The heavyset man with a bandage on his throat is having trouble repeating a phrase. "No ifs..." he says to the medical students and doctors around his bed at Brigham and Women's Hospital in Boston.
"Can I hear you say no ifs, ands or buts?" says Dr. Allan Ropper, the Harvard neurologist in charge. The patient tries again. "No ifs, buts, ands or," he says.
Ropper's heard enough. "I think he's probably had a little left temporal, maybe angular gyrus-area stroke," he tells the students and doctors, once they're assembled outside the patient's room. A brain scan confirms his diagnosis.
Later, Ropper tells me that the patient's inability to repeat that simple phrase told him precisely where a stroke had damaged the man's brain. "What we did was, on clinical grounds we nailed this down to a piece of real estate about the size of a quarter," he says.

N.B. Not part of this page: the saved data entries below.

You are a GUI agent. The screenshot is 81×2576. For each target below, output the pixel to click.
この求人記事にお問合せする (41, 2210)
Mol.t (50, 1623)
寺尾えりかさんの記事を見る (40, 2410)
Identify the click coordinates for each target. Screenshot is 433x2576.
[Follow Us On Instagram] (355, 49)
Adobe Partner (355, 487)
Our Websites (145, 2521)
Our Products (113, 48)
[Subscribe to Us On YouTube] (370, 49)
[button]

This reliance on bedside observation and conversation is what makes neurology such a remarkable specialty, Ropper says. "The rest of medicine has moved very strongly toward laboratory diagnosis" and scans like MRI and CT, he says. But the brain, he says, "is too complicated to believe that by looking just at the images you can sort out what's going on for an individual patient."
Ropper shows me example after example of this as I follow him on rounds. The hospital allowed me to record what I saw and heard so long as I didn't use the names of any patients.
In one room, we meet a woman in her late 60s who came in for back surgery, but ended up with another problem. "I came out of surgery and I opened my eyes and everything was double," she says.
The surgeons thought her double vision might be from a stroke. But Ropper checks the muscles that control her eyes and realizes they're being affected by something else.
"Do you have trouble with your eyelids drooping?" he asks. "Do you have trouble with your head staying upright at the end of the day?" The woman answers yes to both questions.
Ropper suspects she has myasthenia, a disease that causes muscles to weaken rapidly with use. So he has her repeatedly squeeze a rolled-up blood-pressure cuff. The pressure gauge on the cuff shows that each squeeze is weaker than the previous one.
That clinches the diagnosis for him, although a blood test will eventually confirm his bedside assessment. "That's an example of the craft of neurology," Ropper says. "There's no book that would have extracted that diagnosis from that lady."
When someone develops a serious brain problem, Ropper says, it can be like falling down a rabbit hole and entering an Alice-in-Wonderland world — where nothing looks or works the way it's supposed to. A neurologist's job is to find a way to understand the odd landscape of a damaged brain, he says.
"You're querying the organ that has the problem and you're asking it to talk to you, but it can't do it properly because of that damage," he says. "That's the Alice in Wonderland part. You have to figure out with mirrors and metaphors how to get at the problem."
Ropper and coauthor Brian Burrell describe that process in a new book called Reaching Down the Rabbit Hole. An entire chapter is devoted to patients whose problems cannot be detected by any test or scan.
We meet one of these patients during morning rounds. She's a charming, soft-spoken woman in her 30s who says her left leg is so weak she can't move it.
Ropper turns the exam over to Dr. Shamik Bhattacharyya, a senior resident at Brigham and Women's. It's a part of Ropper's mission to make sure the next generation of neurologists also knows how to reach down the rabbit hole.
During a long conversation, the woman tells Bhattacharyya about a similar episode a few months earlier. At the time, doctors ordered nerve conduction studies, ultrasound, MRI — pretty much everything medical technology has to offer. Nothing turned up a problem.
So Bhattacharyya tries a low-tech approach that doctors have been using for a century. He has the woman lie on her back and lift her healthy leg. When the woman does this, she involuntarily pushes down hard with the supposedly disabled leg.
Neurologists know this as Hoover's sign and it confirms what Bhattacharyya suspected. The problem isn't physical; it's psychological. But it's hard to treat, Ropper says, because the weakness is very real to the person experiencing it.
"You've got a normal functioning brain that somehow goes out of its way to produce blindness, paralysis, tremor, walking difficulty and so on," he says "There's no other organ that does that. Your liver doesn't decide one day to wake up and say, I'm going to feign liver failure."
But the brain isn't like other organs. And Ropper says that's why he gets up and goes to work each day.